> WORK INSTRUCTION
Look through the records below for the line holding "You are a computer-use agent. Viewport: 473px". Write it out exactly, with each following line through the line holding "The height and width of the screenshot is (743, 1444).".

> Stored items
=== Section Start ===
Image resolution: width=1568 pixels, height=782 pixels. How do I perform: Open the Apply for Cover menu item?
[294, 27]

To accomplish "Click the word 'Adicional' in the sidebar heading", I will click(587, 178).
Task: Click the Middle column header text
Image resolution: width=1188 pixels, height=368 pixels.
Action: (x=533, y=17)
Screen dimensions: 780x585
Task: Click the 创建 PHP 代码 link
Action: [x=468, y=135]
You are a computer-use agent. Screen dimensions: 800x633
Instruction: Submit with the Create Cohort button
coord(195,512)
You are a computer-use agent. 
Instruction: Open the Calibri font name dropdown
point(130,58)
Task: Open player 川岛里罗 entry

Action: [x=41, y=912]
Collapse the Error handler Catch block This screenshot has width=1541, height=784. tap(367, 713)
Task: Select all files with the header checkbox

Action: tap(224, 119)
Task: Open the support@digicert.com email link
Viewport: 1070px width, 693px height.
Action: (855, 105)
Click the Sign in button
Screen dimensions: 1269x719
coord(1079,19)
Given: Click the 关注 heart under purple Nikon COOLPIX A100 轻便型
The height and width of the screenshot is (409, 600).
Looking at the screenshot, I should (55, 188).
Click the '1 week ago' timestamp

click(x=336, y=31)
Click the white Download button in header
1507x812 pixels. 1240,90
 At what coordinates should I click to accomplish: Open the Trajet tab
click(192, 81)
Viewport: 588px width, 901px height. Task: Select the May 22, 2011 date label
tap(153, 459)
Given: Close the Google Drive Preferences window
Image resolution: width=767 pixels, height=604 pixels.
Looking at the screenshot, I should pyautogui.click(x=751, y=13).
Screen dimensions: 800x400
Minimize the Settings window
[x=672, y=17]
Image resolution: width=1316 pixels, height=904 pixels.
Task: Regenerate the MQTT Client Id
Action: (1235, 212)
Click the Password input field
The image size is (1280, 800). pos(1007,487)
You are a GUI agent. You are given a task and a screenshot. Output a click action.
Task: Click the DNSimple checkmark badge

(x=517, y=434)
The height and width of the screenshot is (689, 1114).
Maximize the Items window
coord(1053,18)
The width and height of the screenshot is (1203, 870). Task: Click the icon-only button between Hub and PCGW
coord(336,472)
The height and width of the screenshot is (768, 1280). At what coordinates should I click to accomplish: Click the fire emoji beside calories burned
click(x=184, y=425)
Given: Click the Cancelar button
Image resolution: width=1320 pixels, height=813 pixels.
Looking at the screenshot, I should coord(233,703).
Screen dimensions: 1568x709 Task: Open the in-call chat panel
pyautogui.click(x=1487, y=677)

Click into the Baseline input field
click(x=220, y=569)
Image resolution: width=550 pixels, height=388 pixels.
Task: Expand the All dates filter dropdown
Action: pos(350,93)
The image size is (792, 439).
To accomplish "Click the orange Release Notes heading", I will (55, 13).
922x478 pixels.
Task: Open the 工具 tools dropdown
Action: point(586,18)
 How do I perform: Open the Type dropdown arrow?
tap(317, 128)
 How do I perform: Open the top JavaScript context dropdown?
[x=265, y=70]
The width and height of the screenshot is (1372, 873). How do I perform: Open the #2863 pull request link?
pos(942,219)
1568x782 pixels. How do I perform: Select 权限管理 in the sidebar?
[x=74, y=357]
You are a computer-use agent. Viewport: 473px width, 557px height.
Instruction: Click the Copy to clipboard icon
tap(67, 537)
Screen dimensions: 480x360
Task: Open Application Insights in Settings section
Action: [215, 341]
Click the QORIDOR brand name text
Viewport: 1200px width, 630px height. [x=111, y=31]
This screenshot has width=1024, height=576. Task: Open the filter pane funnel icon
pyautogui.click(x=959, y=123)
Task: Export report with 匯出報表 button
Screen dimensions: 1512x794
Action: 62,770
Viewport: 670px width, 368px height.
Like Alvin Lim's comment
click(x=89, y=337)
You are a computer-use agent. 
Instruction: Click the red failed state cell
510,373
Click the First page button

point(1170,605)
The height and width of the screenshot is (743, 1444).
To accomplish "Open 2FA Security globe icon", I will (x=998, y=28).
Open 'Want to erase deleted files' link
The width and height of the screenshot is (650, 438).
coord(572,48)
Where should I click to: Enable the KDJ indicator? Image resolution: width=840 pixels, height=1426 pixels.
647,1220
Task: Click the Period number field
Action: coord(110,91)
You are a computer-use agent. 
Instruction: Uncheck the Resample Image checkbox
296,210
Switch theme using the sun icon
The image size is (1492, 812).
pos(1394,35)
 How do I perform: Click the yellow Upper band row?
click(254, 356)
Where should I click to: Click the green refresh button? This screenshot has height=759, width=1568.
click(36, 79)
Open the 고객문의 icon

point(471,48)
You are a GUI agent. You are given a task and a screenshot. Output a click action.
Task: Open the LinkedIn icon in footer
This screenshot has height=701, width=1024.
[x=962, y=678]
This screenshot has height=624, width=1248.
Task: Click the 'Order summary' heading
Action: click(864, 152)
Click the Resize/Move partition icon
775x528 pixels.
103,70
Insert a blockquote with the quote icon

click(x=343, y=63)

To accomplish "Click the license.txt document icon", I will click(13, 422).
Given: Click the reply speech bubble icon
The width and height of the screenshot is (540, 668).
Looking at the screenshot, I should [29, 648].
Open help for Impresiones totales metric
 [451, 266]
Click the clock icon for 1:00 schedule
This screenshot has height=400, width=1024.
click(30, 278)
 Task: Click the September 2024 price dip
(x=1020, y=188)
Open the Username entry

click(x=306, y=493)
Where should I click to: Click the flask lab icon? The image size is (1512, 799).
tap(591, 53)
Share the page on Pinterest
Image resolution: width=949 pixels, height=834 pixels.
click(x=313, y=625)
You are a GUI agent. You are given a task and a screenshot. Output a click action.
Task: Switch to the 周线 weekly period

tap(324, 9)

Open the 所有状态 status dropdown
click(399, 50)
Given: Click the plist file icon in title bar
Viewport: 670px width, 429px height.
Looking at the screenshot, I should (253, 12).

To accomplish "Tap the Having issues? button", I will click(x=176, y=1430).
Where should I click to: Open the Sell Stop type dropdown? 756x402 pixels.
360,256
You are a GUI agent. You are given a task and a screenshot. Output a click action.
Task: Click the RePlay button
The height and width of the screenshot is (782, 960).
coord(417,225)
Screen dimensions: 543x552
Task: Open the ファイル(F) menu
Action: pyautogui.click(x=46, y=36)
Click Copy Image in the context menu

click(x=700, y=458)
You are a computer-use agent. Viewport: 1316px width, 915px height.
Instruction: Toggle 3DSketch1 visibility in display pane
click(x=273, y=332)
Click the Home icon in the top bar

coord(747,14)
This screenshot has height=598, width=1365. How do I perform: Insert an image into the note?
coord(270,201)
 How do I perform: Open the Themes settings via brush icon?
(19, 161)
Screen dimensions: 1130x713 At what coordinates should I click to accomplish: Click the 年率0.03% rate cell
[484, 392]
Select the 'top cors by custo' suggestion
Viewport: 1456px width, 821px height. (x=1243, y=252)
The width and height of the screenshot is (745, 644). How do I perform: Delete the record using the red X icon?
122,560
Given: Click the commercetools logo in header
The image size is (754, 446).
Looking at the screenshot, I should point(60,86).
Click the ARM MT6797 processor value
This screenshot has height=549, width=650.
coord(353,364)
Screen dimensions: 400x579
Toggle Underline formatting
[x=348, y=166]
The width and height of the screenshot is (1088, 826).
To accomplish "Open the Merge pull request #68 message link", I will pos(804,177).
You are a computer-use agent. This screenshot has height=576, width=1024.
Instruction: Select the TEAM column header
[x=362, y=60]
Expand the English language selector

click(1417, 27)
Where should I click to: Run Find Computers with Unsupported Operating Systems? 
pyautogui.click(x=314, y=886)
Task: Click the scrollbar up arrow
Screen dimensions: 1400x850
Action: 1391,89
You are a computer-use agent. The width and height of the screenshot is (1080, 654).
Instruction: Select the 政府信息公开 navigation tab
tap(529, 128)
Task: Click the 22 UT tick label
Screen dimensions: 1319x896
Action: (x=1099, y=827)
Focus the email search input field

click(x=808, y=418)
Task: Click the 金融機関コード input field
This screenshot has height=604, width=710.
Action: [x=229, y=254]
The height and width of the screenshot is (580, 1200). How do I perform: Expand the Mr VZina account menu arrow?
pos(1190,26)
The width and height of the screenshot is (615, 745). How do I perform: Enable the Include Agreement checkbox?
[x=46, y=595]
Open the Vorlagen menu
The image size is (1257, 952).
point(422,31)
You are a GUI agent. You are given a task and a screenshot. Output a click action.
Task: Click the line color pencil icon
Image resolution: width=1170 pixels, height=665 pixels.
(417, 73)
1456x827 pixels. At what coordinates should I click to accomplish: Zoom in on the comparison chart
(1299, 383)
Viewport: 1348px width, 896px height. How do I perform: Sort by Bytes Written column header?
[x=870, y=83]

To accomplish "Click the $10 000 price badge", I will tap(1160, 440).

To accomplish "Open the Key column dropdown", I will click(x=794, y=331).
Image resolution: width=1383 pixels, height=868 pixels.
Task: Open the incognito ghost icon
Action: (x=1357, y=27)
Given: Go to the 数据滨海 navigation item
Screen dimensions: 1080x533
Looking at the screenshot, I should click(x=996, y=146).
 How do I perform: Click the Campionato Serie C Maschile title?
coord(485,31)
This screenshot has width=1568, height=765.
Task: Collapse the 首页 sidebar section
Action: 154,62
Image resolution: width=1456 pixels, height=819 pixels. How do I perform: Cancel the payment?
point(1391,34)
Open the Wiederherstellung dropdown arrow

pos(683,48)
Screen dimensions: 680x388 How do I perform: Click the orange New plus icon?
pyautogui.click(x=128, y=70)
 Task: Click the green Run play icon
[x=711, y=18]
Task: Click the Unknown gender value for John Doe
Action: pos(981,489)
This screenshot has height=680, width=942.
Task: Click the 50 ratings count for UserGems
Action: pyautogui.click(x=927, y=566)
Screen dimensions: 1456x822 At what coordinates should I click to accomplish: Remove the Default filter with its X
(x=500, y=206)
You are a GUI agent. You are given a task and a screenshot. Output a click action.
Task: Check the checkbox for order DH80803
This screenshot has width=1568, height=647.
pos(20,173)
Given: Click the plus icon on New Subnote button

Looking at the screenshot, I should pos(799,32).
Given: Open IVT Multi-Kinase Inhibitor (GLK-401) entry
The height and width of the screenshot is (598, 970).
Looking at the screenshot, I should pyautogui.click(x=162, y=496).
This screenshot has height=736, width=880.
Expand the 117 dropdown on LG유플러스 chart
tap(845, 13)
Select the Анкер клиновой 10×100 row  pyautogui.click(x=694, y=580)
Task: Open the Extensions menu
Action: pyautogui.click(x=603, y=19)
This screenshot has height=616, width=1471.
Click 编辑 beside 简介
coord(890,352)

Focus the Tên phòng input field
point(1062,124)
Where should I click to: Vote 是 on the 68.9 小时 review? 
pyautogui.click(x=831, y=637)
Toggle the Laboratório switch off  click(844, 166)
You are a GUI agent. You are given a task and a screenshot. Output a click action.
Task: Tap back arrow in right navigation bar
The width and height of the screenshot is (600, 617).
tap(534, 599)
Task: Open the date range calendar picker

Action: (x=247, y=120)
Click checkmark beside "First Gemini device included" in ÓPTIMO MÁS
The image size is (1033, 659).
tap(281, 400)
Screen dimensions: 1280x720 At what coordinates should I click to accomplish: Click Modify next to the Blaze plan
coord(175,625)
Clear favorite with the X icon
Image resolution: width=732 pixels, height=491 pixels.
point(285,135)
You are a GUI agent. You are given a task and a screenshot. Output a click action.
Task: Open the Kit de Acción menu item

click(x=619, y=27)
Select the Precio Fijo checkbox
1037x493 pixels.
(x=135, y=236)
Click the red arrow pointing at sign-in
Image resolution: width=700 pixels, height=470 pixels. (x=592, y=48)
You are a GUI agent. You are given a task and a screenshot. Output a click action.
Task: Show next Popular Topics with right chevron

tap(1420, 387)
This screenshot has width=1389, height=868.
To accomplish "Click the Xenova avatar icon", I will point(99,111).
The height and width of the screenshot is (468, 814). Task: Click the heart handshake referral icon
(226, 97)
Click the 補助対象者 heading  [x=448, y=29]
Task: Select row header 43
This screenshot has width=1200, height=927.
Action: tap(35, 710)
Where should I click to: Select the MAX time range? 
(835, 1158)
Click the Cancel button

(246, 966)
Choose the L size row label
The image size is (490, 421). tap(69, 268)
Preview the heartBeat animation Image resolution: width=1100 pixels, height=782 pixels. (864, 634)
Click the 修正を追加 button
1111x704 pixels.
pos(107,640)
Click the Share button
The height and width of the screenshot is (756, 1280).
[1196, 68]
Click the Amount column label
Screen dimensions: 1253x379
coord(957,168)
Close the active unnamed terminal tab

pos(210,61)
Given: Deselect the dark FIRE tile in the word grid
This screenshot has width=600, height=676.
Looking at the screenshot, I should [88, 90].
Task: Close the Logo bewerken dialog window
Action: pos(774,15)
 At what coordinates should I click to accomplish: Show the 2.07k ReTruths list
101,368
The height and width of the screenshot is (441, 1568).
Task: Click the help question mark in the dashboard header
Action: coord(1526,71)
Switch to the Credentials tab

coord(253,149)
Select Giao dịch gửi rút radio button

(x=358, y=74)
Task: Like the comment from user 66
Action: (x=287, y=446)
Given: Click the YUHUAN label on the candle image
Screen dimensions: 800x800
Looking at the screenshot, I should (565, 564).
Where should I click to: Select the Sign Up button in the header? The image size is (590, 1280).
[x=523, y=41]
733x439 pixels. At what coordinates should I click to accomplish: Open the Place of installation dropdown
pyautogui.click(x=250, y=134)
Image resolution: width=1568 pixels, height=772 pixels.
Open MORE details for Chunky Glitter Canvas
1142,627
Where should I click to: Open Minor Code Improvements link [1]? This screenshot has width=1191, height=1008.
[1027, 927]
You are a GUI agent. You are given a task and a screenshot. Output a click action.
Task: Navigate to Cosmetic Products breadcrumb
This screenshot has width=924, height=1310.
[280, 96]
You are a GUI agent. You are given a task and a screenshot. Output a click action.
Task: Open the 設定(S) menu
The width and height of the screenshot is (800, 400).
=== Section End ===
> TASK SOLUTION
You are a computer-use agent. Viewport: 473px width, 557px height.
Instruction: Click the Copy to clipboard icon
tap(67, 537)
Screen dimensions: 480x360
Task: Open Application Insights in Settings section
Action: [215, 341]
Click the QORIDOR brand name text
Viewport: 1200px width, 630px height. [x=111, y=31]
This screenshot has width=1024, height=576. Task: Open the filter pane funnel icon
pyautogui.click(x=959, y=123)
Task: Export report with 匯出報表 button
Screen dimensions: 1512x794
Action: 62,770
Viewport: 670px width, 368px height.
Like Alvin Lim's comment
click(x=89, y=337)
You are a computer-use agent. 
Instruction: Click the red failed state cell
510,373
Click the First page button

point(1170,605)
The height and width of the screenshot is (743, 1444).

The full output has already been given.